Fig. 1. Schematic Representation of the Cytoprotective and Cytototxic Anticipatory UPR Pathways.

The UPR consists of three arms, ATF6α, IRE1α and PERK that are named after proteins embedded in the membrane of the endoplasmic reticulum. While activation of the ATF6α and IRE1α arms of the UPR leads to induction of chaperones that increase protein folding capacity, activation of the PERK arm of the UPR leads to reduced protein production. ATF6α activation leads to translocation of the transmembrane protein p90-ATF6α from the EnR to the Golgi apparatus, where it encounters proteases that liberate the N-terminal fragment of ATF6α (p50-ATF6α). p50-ATF6α is a transcription factor that increases the protein-folding capacity of the EnR by inducing EnR-resident chaperones, including BiP. The transmembrane protein IRE1α is a nuclease. Oligomerization and phosphorylation activates IRE1α. Activated IRE1α removes an intron from full-length XBP1 mRNA, producing spliced (sp)-XBP1 mRNA. sp-XBP1 is a transcription factor that increases the protein-folding capacity of the EnR and turnover of misfolded proteins by inducing EnR resident-chaperones.

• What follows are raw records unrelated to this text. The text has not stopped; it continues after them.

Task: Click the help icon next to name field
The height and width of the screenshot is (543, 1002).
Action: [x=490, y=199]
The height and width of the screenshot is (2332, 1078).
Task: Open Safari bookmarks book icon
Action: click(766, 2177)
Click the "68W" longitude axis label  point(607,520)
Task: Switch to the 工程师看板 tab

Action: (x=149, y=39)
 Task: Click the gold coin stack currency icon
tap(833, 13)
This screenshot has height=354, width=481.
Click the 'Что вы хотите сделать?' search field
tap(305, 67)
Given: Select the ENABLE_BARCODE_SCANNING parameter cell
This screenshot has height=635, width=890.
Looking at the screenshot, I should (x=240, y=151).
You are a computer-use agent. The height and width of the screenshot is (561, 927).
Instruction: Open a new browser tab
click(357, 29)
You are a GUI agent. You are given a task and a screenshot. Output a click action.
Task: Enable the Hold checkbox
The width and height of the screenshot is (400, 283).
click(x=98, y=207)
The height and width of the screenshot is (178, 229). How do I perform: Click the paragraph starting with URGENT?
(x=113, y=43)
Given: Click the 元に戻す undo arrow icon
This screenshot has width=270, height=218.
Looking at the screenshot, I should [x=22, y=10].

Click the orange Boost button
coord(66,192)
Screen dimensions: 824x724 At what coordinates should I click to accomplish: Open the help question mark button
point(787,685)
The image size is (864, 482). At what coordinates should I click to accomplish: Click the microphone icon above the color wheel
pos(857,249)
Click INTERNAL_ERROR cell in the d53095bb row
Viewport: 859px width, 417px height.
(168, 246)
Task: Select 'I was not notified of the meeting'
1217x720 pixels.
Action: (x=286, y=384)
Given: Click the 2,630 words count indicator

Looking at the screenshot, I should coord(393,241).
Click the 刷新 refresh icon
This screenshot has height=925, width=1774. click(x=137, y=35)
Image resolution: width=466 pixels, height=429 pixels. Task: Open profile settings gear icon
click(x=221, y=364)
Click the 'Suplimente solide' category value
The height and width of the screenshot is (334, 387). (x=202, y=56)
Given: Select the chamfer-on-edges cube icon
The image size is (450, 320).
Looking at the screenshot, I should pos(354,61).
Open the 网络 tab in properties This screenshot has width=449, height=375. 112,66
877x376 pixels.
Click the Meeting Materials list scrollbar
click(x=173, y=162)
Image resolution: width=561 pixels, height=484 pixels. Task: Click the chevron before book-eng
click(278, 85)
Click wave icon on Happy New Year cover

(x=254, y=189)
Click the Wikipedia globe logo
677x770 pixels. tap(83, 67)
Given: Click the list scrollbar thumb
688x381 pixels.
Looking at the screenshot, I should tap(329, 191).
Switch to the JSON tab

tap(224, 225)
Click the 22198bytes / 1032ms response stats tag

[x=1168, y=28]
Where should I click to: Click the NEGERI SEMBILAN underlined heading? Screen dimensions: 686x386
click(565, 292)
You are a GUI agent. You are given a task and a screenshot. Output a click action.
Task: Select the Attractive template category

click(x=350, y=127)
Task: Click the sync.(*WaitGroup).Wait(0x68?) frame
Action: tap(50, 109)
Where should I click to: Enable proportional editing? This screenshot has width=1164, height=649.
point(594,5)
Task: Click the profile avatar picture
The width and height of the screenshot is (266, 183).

Oligomerization and autophosphorylation activate the transmembrane kinase PERK. Activated p-PERK phosphorylates eukaryotic initiation factor 2α (eIF2α), leading to inhibition of protein synthesis and a reduction in the endoplasmic reticulum protein folding load. E₂ and BHPI bind at distinct sites on ERα. In the anticipatory UPR (shown on the left), E₂ and BHPI act via ERα to activate a pathway that results in opening of EnR IP₃R calcium channels allowing efflux of calcium stored in the lumen of the EnR into the cytosol. This activates the UPR. In ERα containing cancer cells, strong and sustained opening of the EnR IP₃R calcuim channels by BHPI sets up a futile cycle of ATP-dependent pumping of calcium into the EnR by SERCA pumps and leakage back into the cytosol through the open IP₃R channels (lower right). This depletes intracellular ATP, activating the energy sensor AMPK (AMP kinase). Elevated intracellular calcium and activated AMPK phosphorylate and activate eukaryotic elongation factor 2 (eEF2) kinase. eEF2 kinase phosphorylates and inactivates eEF2. This inhibits protein synthesis at a second site, resulting in strong and sustained toxic inhibition of protein synthesis by BHPI.